What is being asked -> Find the line with "Click the orange hexagon lattice emblem" and the line with "Screen dimensions: 1363x896" in the entries below; output exactly those two lines, every line between them, and no others.

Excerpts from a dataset
►
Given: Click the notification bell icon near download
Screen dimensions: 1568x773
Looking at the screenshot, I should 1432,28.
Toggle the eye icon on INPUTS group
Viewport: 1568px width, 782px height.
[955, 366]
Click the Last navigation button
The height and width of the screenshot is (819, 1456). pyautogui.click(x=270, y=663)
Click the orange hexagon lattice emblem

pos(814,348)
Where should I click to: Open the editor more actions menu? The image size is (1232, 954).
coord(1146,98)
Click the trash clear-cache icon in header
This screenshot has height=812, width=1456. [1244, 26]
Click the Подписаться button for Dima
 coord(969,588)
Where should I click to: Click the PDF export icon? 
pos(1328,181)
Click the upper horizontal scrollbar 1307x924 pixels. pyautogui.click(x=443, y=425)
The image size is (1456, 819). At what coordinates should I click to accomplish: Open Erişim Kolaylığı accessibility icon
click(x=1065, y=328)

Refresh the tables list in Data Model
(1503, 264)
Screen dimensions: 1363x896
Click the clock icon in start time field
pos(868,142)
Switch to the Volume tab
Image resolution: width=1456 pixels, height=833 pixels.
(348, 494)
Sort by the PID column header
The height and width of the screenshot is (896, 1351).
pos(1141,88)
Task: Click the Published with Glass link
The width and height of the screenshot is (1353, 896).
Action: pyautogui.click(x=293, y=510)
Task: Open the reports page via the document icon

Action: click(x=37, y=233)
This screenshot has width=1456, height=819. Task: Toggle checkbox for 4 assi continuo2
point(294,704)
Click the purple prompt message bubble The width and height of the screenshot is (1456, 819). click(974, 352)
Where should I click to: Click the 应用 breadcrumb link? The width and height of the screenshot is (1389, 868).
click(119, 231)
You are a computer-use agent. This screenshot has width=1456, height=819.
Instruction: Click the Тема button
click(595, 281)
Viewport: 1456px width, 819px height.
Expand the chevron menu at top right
◄
Result ->
Click the orange hexagon lattice emblem

pos(814,348)
Where should I click to: Open the editor more actions menu? The image size is (1232, 954).
coord(1146,98)
Click the trash clear-cache icon in header
This screenshot has height=812, width=1456. [1244, 26]
Click the Подписаться button for Dima
 coord(969,588)
Where should I click to: Click the PDF export icon? 
pos(1328,181)
Click the upper horizontal scrollbar 1307x924 pixels. pyautogui.click(x=443, y=425)
The image size is (1456, 819). At what coordinates should I click to accomplish: Open Erişim Kolaylığı accessibility icon
click(x=1065, y=328)

Refresh the tables list in Data Model
(1503, 264)
Screen dimensions: 1363x896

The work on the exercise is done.